Work to do:
Reproduce the material below word for word, from the line containing "Where should I" through the line containing "This screenshot has width=1456, height=819.", with both of those lines included.

-- Begin Supplied material --

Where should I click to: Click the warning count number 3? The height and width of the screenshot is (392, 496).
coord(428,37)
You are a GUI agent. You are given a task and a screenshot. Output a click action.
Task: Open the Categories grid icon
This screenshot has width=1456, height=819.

-- End Supplied material --
-- Begin Supplied material --

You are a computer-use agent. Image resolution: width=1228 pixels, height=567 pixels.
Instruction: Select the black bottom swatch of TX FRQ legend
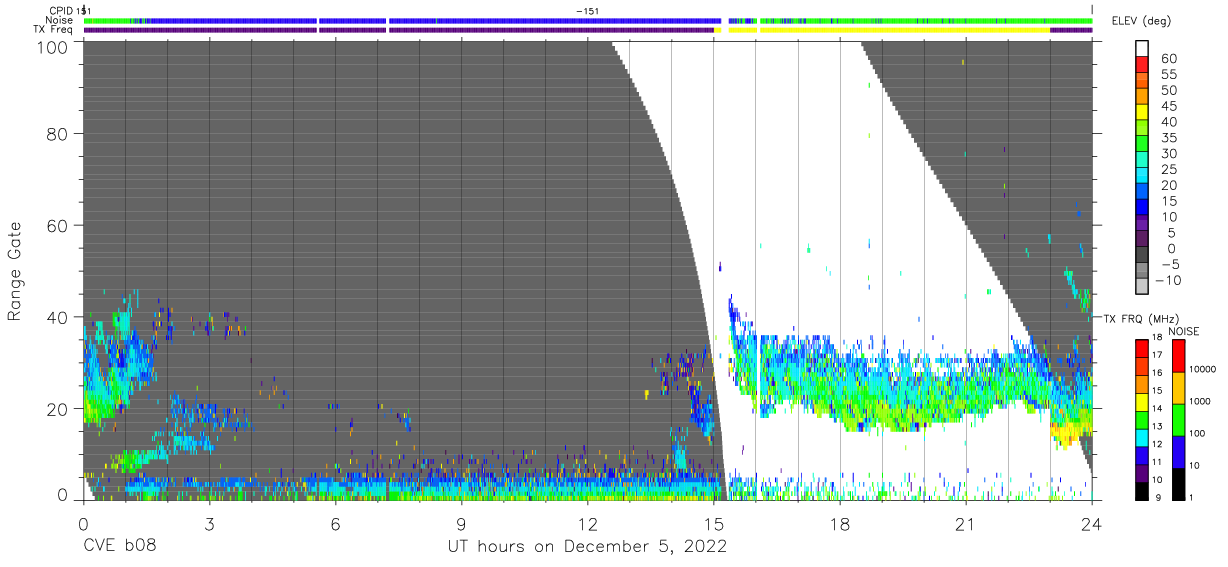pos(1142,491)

-- End Supplied material --

Problem solution:
Where should I click to: Click the warning count number 3? The height and width of the screenshot is (392, 496).
coord(428,37)
You are a GUI agent. You are given a task and a screenshot. Output a click action.
Task: Open the Categories grid icon
This screenshot has width=1456, height=819.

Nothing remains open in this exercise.